[Collection entries]
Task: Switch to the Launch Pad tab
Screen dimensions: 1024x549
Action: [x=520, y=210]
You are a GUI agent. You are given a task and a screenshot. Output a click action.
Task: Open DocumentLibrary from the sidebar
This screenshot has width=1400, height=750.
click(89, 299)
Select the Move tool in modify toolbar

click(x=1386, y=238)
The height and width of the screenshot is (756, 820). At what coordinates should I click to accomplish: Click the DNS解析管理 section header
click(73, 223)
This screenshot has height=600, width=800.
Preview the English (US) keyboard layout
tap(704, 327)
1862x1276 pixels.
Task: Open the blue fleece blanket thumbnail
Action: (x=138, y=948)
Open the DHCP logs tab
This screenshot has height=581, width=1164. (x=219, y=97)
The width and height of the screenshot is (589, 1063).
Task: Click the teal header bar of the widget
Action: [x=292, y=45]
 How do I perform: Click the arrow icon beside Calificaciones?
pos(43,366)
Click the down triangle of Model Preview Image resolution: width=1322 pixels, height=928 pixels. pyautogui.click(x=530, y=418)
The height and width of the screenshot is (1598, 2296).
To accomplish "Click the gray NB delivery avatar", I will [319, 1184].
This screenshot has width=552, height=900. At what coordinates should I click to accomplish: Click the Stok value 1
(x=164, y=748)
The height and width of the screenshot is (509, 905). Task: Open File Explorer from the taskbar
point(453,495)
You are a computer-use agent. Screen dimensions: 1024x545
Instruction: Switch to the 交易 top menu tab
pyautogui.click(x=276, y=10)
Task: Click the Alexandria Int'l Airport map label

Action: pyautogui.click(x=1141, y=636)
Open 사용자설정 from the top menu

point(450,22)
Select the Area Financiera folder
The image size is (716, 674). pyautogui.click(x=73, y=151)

_TASK INSTRUCTIONS_.
Rewrite all the items above with "Switch to the" replaced by "Go to the", leaving everything else unchanged.

_ANSWER TO THE PROBLEM_.
Task: Go to the Launch Pad tab
Screen dimensions: 1024x549
Action: [x=520, y=210]
You are a GUI agent. You are given a task and a screenshot. Output a click action.
Task: Open DocumentLibrary from the sidebar
This screenshot has width=1400, height=750.
click(89, 299)
Select the Move tool in modify toolbar

click(x=1386, y=238)
The height and width of the screenshot is (756, 820). At what coordinates should I click to accomplish: Click the DNS解析管理 section header
click(73, 223)
This screenshot has height=600, width=800.
Preview the English (US) keyboard layout
tap(704, 327)
1862x1276 pixels.
Task: Open the blue fleece blanket thumbnail
Action: (x=138, y=948)
Open the DHCP logs tab
This screenshot has height=581, width=1164. (x=219, y=97)
The width and height of the screenshot is (589, 1063).
Task: Click the teal header bar of the widget
Action: [x=292, y=45]
 How do I perform: Click the arrow icon beside Calificaciones?
pos(43,366)
Click the down triangle of Model Preview Image resolution: width=1322 pixels, height=928 pixels. pyautogui.click(x=530, y=418)
The height and width of the screenshot is (1598, 2296).
To accomplish "Click the gray NB delivery avatar", I will [319, 1184].
This screenshot has width=552, height=900. At what coordinates should I click to accomplish: Click the Stok value 1
(x=164, y=748)
The height and width of the screenshot is (509, 905). Task: Open File Explorer from the taskbar
point(453,495)
You are a computer-use agent. Screen dimensions: 1024x545
Instruction: Go to the 交易 top menu tab
pyautogui.click(x=276, y=10)
Task: Click the Alexandria Int'l Airport map label

Action: pyautogui.click(x=1141, y=636)
Open 사용자설정 from the top menu

point(450,22)
Select the Area Financiera folder
The image size is (716, 674). pyautogui.click(x=73, y=151)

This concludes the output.